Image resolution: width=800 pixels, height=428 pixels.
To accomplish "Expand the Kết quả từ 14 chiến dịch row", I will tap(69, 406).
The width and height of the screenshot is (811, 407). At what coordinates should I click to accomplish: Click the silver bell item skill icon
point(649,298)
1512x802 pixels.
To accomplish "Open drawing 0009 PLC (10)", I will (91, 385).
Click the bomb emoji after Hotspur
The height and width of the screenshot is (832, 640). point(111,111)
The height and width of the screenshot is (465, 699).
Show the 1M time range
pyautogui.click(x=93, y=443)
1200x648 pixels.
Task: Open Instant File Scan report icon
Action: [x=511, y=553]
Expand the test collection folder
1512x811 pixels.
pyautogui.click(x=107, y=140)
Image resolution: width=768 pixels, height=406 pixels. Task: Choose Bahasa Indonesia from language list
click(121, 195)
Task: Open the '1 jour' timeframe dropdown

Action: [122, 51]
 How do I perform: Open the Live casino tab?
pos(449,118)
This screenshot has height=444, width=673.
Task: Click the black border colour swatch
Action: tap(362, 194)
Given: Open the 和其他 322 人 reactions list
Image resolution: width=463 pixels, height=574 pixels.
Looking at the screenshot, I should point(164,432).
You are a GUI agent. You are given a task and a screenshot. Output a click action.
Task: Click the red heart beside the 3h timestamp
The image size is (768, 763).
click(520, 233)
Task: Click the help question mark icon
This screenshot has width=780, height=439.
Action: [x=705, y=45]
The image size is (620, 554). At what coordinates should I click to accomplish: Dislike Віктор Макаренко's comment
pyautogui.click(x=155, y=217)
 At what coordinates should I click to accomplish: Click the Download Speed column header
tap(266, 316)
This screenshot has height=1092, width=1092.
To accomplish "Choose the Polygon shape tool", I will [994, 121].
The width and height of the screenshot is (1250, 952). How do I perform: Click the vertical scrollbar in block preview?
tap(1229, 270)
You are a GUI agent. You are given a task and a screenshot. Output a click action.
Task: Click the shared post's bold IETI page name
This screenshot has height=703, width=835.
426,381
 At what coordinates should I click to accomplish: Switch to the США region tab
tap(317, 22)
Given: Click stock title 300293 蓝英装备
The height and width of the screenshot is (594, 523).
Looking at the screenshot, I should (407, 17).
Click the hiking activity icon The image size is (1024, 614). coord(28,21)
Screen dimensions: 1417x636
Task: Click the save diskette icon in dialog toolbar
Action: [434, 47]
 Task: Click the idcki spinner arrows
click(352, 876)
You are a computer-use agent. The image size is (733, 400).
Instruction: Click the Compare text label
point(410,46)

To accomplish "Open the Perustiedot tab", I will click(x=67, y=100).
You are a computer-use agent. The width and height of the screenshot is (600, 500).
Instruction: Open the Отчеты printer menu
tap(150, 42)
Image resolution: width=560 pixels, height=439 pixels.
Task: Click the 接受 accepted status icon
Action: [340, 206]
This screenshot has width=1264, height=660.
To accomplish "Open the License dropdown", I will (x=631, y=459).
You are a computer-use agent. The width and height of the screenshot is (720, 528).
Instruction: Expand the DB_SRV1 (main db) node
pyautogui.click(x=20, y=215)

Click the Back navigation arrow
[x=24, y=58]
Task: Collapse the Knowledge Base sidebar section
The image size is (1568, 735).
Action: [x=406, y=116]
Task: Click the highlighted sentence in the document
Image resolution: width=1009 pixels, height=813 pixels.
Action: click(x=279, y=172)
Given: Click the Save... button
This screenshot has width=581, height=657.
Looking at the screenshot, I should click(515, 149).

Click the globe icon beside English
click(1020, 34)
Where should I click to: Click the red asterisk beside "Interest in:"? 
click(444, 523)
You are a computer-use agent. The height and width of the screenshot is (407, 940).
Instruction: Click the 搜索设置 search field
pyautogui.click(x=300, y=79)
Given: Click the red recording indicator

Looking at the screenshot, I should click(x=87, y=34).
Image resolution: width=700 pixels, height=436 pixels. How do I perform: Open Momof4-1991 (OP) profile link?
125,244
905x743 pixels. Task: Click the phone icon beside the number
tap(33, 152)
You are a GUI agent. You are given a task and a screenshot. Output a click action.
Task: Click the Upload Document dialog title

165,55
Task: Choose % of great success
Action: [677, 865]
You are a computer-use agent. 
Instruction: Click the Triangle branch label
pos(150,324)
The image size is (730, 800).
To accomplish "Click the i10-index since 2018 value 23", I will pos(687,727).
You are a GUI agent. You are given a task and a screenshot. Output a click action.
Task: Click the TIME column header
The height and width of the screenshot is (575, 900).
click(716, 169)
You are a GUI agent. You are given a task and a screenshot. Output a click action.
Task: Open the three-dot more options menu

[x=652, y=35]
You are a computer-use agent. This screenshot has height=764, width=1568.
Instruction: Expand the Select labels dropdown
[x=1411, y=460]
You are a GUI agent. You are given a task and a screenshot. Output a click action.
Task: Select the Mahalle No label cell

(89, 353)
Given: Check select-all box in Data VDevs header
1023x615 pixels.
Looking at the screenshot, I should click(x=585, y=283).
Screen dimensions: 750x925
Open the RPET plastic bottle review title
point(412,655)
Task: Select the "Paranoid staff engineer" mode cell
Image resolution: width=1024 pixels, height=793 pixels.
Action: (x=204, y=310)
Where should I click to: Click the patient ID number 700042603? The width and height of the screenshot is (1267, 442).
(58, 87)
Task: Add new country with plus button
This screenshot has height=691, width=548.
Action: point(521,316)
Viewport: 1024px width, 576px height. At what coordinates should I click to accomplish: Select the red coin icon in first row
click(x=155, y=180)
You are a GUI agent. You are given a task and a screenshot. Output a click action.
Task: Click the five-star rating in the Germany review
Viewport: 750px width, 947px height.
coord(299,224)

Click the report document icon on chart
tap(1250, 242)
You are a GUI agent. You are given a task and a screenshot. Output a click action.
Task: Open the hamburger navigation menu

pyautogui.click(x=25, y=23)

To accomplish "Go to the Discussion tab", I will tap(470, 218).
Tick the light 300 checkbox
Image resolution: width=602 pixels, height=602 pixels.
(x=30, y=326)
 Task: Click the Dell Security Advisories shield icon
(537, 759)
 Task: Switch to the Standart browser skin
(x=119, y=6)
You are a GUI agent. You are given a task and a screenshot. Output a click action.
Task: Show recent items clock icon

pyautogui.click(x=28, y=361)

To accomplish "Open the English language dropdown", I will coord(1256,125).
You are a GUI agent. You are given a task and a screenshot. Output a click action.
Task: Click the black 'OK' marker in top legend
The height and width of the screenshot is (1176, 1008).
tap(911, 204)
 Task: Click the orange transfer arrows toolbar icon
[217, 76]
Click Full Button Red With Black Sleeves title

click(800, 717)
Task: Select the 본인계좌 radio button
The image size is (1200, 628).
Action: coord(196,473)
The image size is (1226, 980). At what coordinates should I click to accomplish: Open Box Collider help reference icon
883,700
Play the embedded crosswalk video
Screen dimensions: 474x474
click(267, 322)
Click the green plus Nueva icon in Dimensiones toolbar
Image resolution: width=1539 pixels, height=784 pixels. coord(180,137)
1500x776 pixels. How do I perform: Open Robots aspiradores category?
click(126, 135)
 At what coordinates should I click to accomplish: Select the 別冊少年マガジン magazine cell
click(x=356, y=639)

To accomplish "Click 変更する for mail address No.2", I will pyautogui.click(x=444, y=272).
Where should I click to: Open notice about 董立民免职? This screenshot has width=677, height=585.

● ● ● ● ●

Quote all of the entries verbatim.

ANSWER FOR THIS EXERCISE –
Image resolution: width=800 pixels, height=428 pixels.
To accomplish "Expand the Kết quả từ 14 chiến dịch row", I will tap(69, 406).
The width and height of the screenshot is (811, 407). At what coordinates should I click to accomplish: Click the silver bell item skill icon
point(649,298)
1512x802 pixels.
To accomplish "Open drawing 0009 PLC (10)", I will (91, 385).
Click the bomb emoji after Hotspur
The height and width of the screenshot is (832, 640). point(111,111)
The height and width of the screenshot is (465, 699).
Show the 1M time range
pyautogui.click(x=93, y=443)
1200x648 pixels.
Task: Open Instant File Scan report icon
Action: [x=511, y=553]
Expand the test collection folder
1512x811 pixels.
pyautogui.click(x=107, y=140)
Image resolution: width=768 pixels, height=406 pixels. Task: Choose Bahasa Indonesia from language list
click(121, 195)
Task: Open the '1 jour' timeframe dropdown

Action: [122, 51]
 How do I perform: Open the Live casino tab?
pos(449,118)
This screenshot has height=444, width=673.
Task: Click the black border colour swatch
Action: tap(362, 194)
Given: Open the 和其他 322 人 reactions list
Image resolution: width=463 pixels, height=574 pixels.
Looking at the screenshot, I should point(164,432).
You are a GUI agent. You are given a task and a screenshot. Output a click action.
Task: Click the red heart beside the 3h timestamp
The image size is (768, 763).
click(520, 233)
Task: Click the help question mark icon
This screenshot has width=780, height=439.
Action: [x=705, y=45]
The image size is (620, 554). At what coordinates should I click to accomplish: Dislike Віктор Макаренко's comment
pyautogui.click(x=155, y=217)
 At what coordinates should I click to accomplish: Click the Download Speed column header
tap(266, 316)
This screenshot has height=1092, width=1092.
To accomplish "Choose the Polygon shape tool", I will [994, 121].
The width and height of the screenshot is (1250, 952). How do I perform: Click the vertical scrollbar in block preview?
tap(1229, 270)
You are a GUI agent. You are given a task and a screenshot. Output a click action.
Task: Click the shared post's bold IETI page name
This screenshot has height=703, width=835.
426,381
 At what coordinates should I click to accomplish: Switch to the США region tab
tap(317, 22)
Given: Click stock title 300293 蓝英装备
The height and width of the screenshot is (594, 523).
Looking at the screenshot, I should (407, 17).
Click the hiking activity icon The image size is (1024, 614). coord(28,21)
Screen dimensions: 1417x636
Task: Click the save diskette icon in dialog toolbar
Action: [434, 47]
 Task: Click the idcki spinner arrows
click(352, 876)
You are a computer-use agent. The image size is (733, 400).
Instruction: Click the Compare text label
point(410,46)

To accomplish "Open the Perustiedot tab", I will click(x=67, y=100).
You are a computer-use agent. The width and height of the screenshot is (600, 500).
Instruction: Open the Отчеты printer menu
tap(150, 42)
Image resolution: width=560 pixels, height=439 pixels.
Task: Click the 接受 accepted status icon
Action: [340, 206]
This screenshot has width=1264, height=660.
To accomplish "Open the License dropdown", I will (x=631, y=459).
You are a computer-use agent. The width and height of the screenshot is (720, 528).
Instruction: Expand the DB_SRV1 (main db) node
pyautogui.click(x=20, y=215)

Click the Back navigation arrow
[x=24, y=58]
Task: Collapse the Knowledge Base sidebar section
The image size is (1568, 735).
Action: [x=406, y=116]
Task: Click the highlighted sentence in the document
Image resolution: width=1009 pixels, height=813 pixels.
Action: click(x=279, y=172)
Given: Click the Save... button
This screenshot has width=581, height=657.
Looking at the screenshot, I should click(515, 149).

Click the globe icon beside English
click(1020, 34)
Where should I click to: Click the red asterisk beside "Interest in:"? 
click(444, 523)
You are a computer-use agent. The height and width of the screenshot is (407, 940).
Instruction: Click the 搜索设置 search field
pyautogui.click(x=300, y=79)
Given: Click the red recording indicator

Looking at the screenshot, I should click(x=87, y=34).
Image resolution: width=700 pixels, height=436 pixels. How do I perform: Open Momof4-1991 (OP) profile link?
125,244
905x743 pixels. Task: Click the phone icon beside the number
tap(33, 152)
You are a GUI agent. You are given a task and a screenshot. Output a click action.
Task: Click the Upload Document dialog title

165,55
Task: Choose % of great success
Action: [677, 865]
You are a computer-use agent. 
Instruction: Click the Triangle branch label
pos(150,324)
The image size is (730, 800).
To accomplish "Click the i10-index since 2018 value 23", I will pos(687,727).
You are a GUI agent. You are given a task and a screenshot. Output a click action.
Task: Click the TIME column header
The height and width of the screenshot is (575, 900).
click(716, 169)
You are a GUI agent. You are given a task and a screenshot. Output a click action.
Task: Open the three-dot more options menu

[x=652, y=35]
You are a computer-use agent. This screenshot has height=764, width=1568.
Instruction: Expand the Select labels dropdown
[x=1411, y=460]
You are a GUI agent. You are given a task and a screenshot. Output a click action.
Task: Select the Mahalle No label cell

(89, 353)
Given: Check select-all box in Data VDevs header
1023x615 pixels.
Looking at the screenshot, I should click(x=585, y=283).
Screen dimensions: 750x925
Open the RPET plastic bottle review title
point(412,655)
Task: Select the "Paranoid staff engineer" mode cell
Image resolution: width=1024 pixels, height=793 pixels.
Action: (x=204, y=310)
Where should I click to: Click the patient ID number 700042603? The width and height of the screenshot is (1267, 442).
(58, 87)
Task: Add new country with plus button
This screenshot has height=691, width=548.
Action: point(521,316)
Viewport: 1024px width, 576px height. At what coordinates should I click to accomplish: Select the red coin icon in first row
click(x=155, y=180)
You are a GUI agent. You are given a task and a screenshot. Output a click action.
Task: Click the five-star rating in the Germany review
Viewport: 750px width, 947px height.
coord(299,224)

Click the report document icon on chart
tap(1250, 242)
You are a GUI agent. You are given a task and a screenshot. Output a click action.
Task: Open the hamburger navigation menu

pyautogui.click(x=25, y=23)

To accomplish "Go to the Discussion tab", I will tap(470, 218).
Tick the light 300 checkbox
Image resolution: width=602 pixels, height=602 pixels.
(x=30, y=326)
 Task: Click the Dell Security Advisories shield icon
(537, 759)
 Task: Switch to the Standart browser skin
(x=119, y=6)
You are a GUI agent. You are given a task and a screenshot. Output a click action.
Task: Show recent items clock icon

pyautogui.click(x=28, y=361)

To accomplish "Open the English language dropdown", I will coord(1256,125).
You are a GUI agent. You are given a task and a screenshot. Output a click action.
Task: Click the black 'OK' marker in top legend
The height and width of the screenshot is (1176, 1008).
tap(911, 204)
 Task: Click the orange transfer arrows toolbar icon
[217, 76]
Click Full Button Red With Black Sleeves title

click(800, 717)
Task: Select the 본인계좌 radio button
The image size is (1200, 628).
Action: coord(196,473)
The image size is (1226, 980). At what coordinates should I click to accomplish: Open Box Collider help reference icon
883,700
Play the embedded crosswalk video
Screen dimensions: 474x474
click(267, 322)
Click the green plus Nueva icon in Dimensiones toolbar
Image resolution: width=1539 pixels, height=784 pixels. coord(180,137)
1500x776 pixels. How do I perform: Open Robots aspiradores category?
click(126, 135)
 At what coordinates should I click to accomplish: Select the 別冊少年マガジン magazine cell
click(x=356, y=639)

To accomplish "Click 変更する for mail address No.2", I will pyautogui.click(x=444, y=272).
Where should I click to: Open notice about 董立民免职? This screenshot has width=677, height=585.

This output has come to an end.